## [Brano]
--------------------------------
Bill Gates acquista Telegram è uno degli incubi dei complottisti, che vedono in Bill Gates stesso l’incarnazione di una sorta di “legione del male”.
Partiamo come al solito dalle basi per i più pigri: Telegram appartiene a Pavel Durov, che ne è il proprietario. Non Bill Gates, Pavel Durov lo è.
E inoltre, anche il riferimento alla causa del 1998 è decisamente esasperato, trasformando una soccombenza parziale in una soccombenza totale e caricandone il significato in modo da poterlo sfruttare come fonte.
Un video nel quale la parola Telegram neppure viene usata, e che non contiene la scena contenuta nel meme. Un falso.
Ma andiamo con ordine.
E questo è il messaggio che ci è stato esibito
Il testo dichiara
Bill Gates ha appena comprato Telegram per poter mantenere il controllo su cosa l’informazione può dire, pensare o su cosa può ricercare. Possiede più terra negli USA di ogni altro.
Questo è l’uomo che è stato condannato per aver monopolizzato il mercato dei browser internet nel 1998. Un video che tutti devono vedere per capire.
Ora, perché il possesso di terra dovrebbe rendere Bill Gates una minaccia non è chiaro.
Stiamo parlando del cattivone che vuole vaccinarci tutti anche se il Patriota Q non vuole, oppure del cattivo dei film Western coi baffoni, il cappello a pagnotta che sghinazzando compra tutta la terra impedendo ai poveri allevatori di crescere le loro pecorelle?
A parte questa piccola idosincrasia, come già evidenziato e confermato a Reuters dallo stesso ufficio stampa di Durov, Pavel Durov non intende cedere Telegram nel prossimo futuro.
E la screen è tratta da una puntata del telegiornale con un sottopancia contro gli effetti deleteri della cosiddetta “Cancel Culture”.
La bufala circola ininterrottamente ormai da mesi.
Ricorderete tutti Internet Explorer 4.0, il primo browser integrato col sistema operativo. Parte integrante delle versioni più aggiornate di Windows 95 e del successivo Windows 98.
--------------------------------
Voci salvate:
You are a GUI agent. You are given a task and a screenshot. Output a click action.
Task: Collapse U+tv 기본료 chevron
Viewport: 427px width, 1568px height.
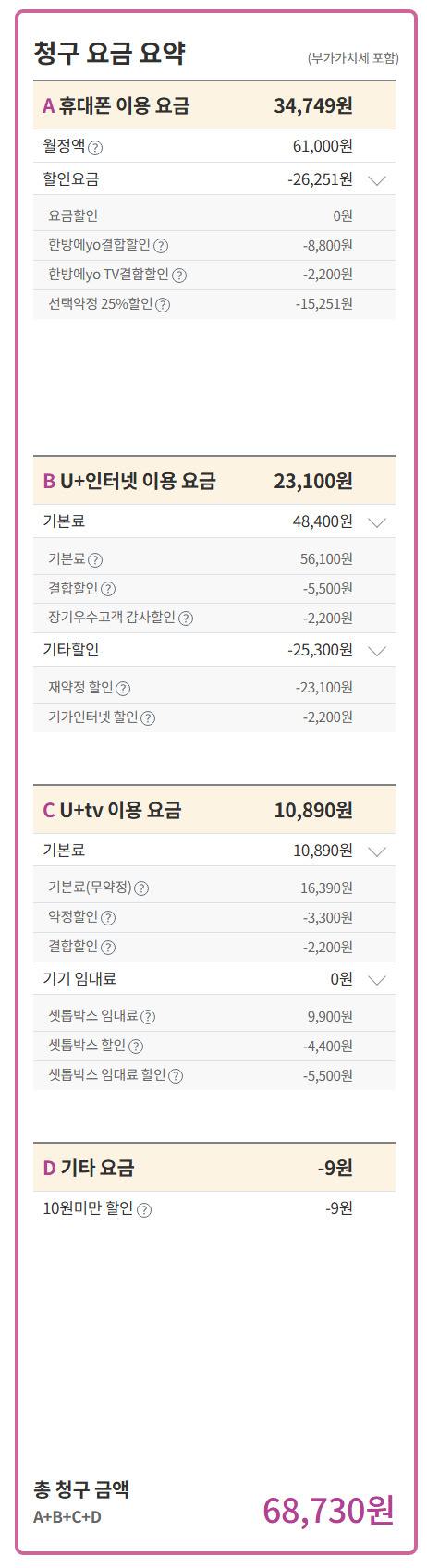377,851
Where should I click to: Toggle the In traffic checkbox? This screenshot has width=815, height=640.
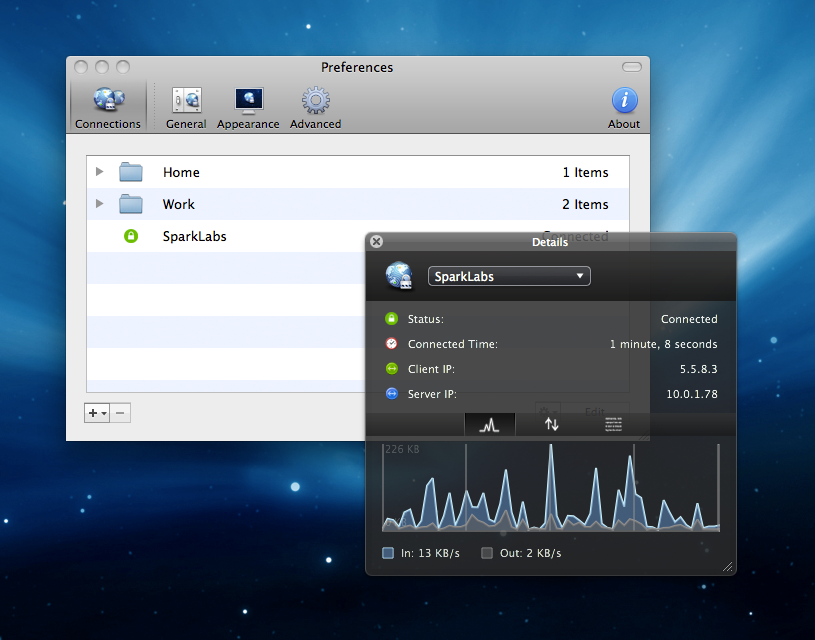pos(388,553)
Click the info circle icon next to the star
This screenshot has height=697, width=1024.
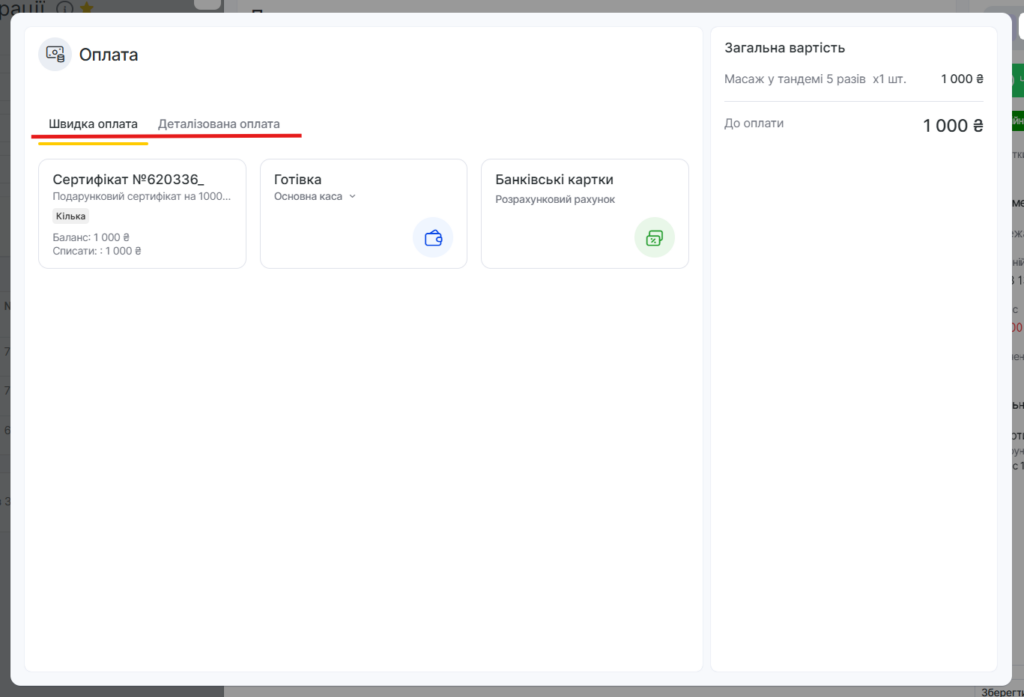pyautogui.click(x=65, y=7)
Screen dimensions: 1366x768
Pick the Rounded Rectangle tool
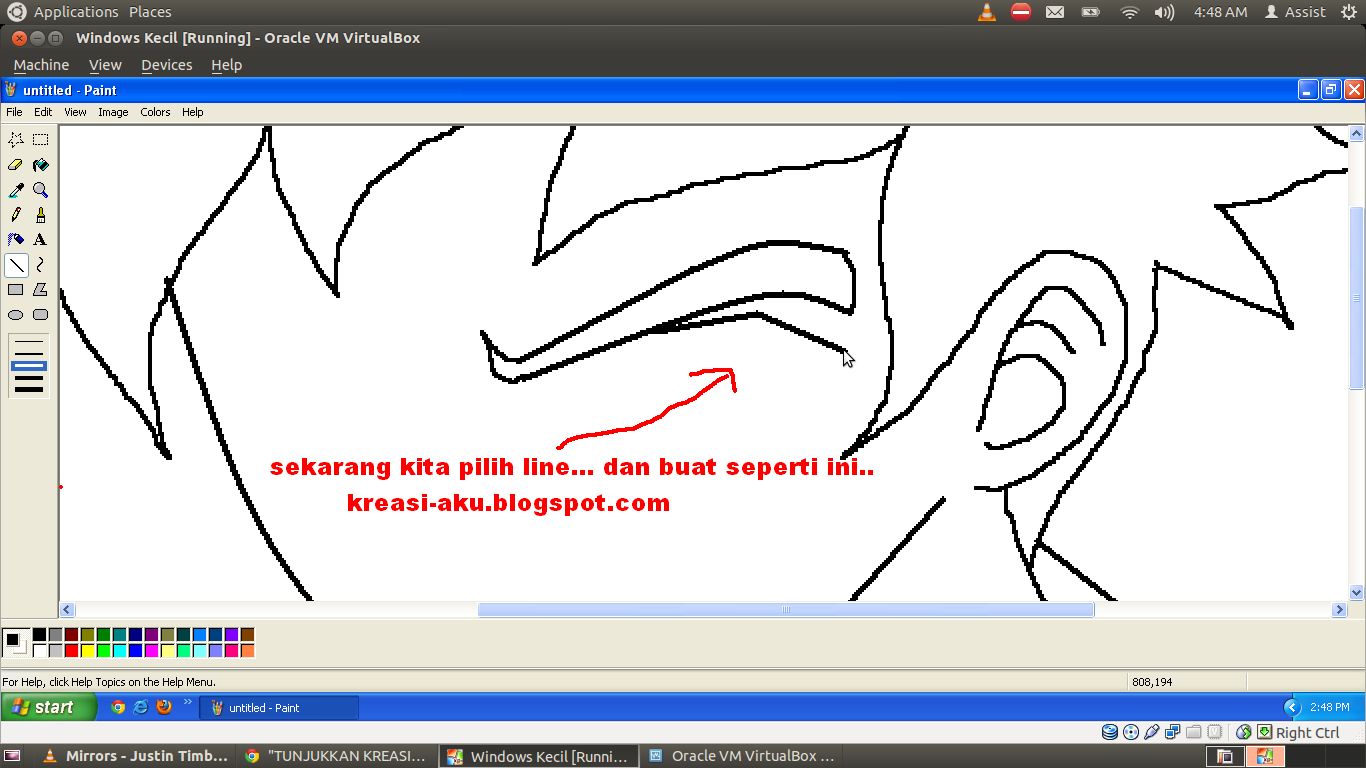(40, 315)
--------------------------------
In base al brano, spiega perché non è vero che Bill Gates abbia comprato Telegram.

## [Risposta]
Telegram appartiene a Pavel Durov, che ne è il proprietario. Inoltre l'ufficio stampa di Durov ha confermato a Reuters che Durov non intende cedere Telegram nel prossimo futuro.